Stored records:
···

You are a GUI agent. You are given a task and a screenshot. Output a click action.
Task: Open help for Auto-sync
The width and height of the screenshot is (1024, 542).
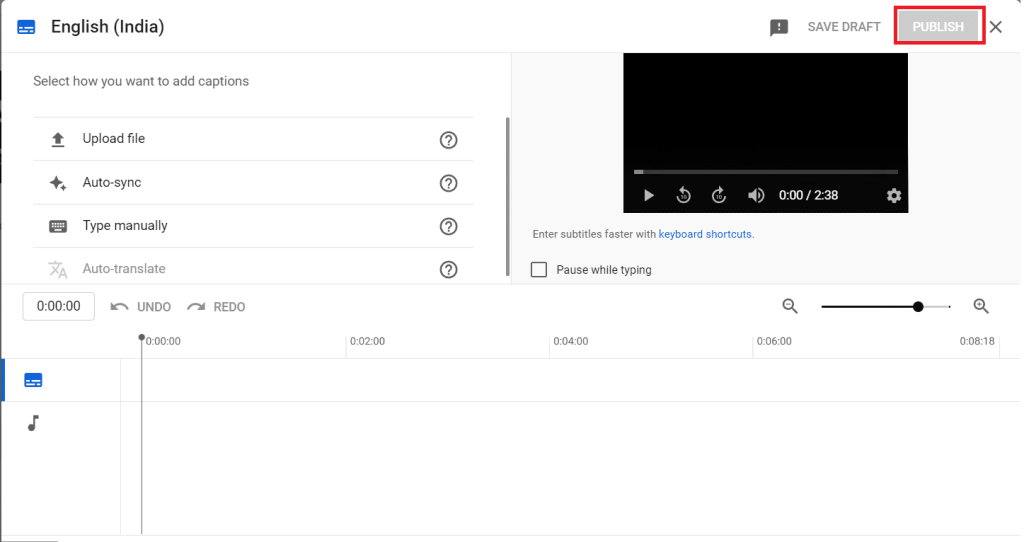click(449, 183)
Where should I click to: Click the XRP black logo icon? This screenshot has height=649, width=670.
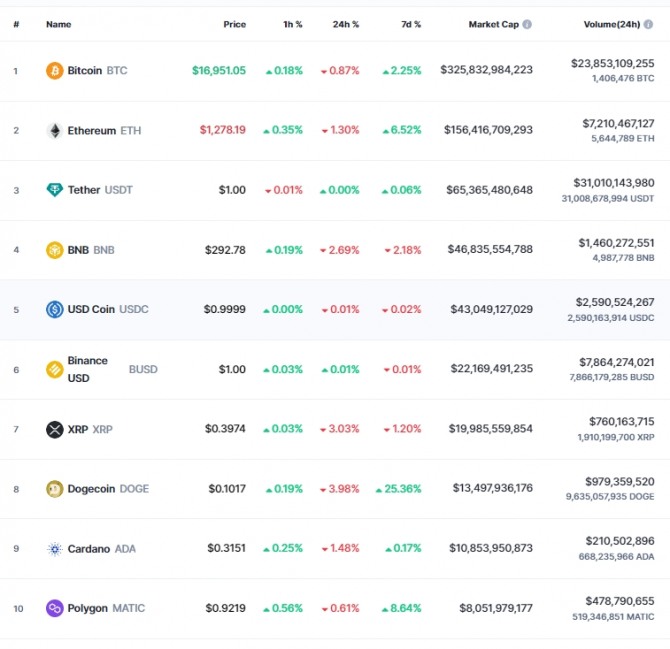pos(55,429)

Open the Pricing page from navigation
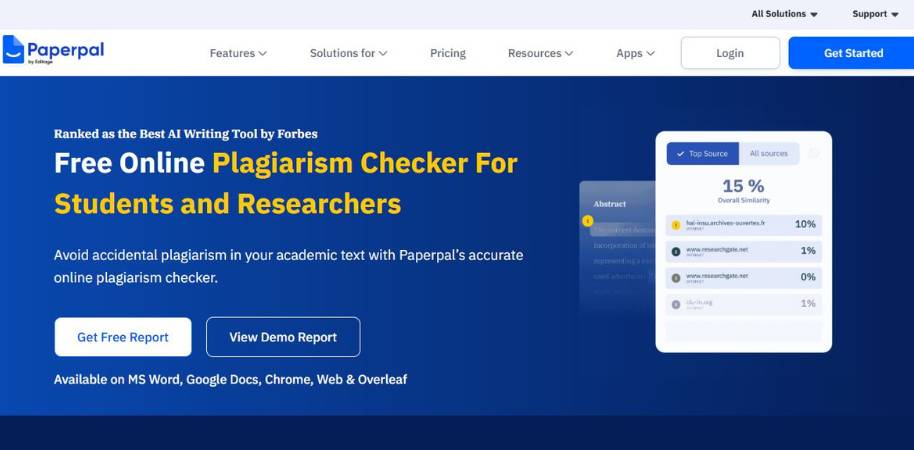click(x=448, y=53)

···

• **Work task**
Every line above should be reproduced exactly, please, with no pictures included.

• **Solution to this exercise**
You are a GUI agent. You are given a task and a screenshot. Output a click action.
Task: Open help for Auto-sync
The width and height of the screenshot is (1024, 542).
click(449, 183)
Where should I click to: Click the XRP black logo icon? This screenshot has height=649, width=670.
pos(55,429)

Open the Pricing page from navigation
click(x=448, y=53)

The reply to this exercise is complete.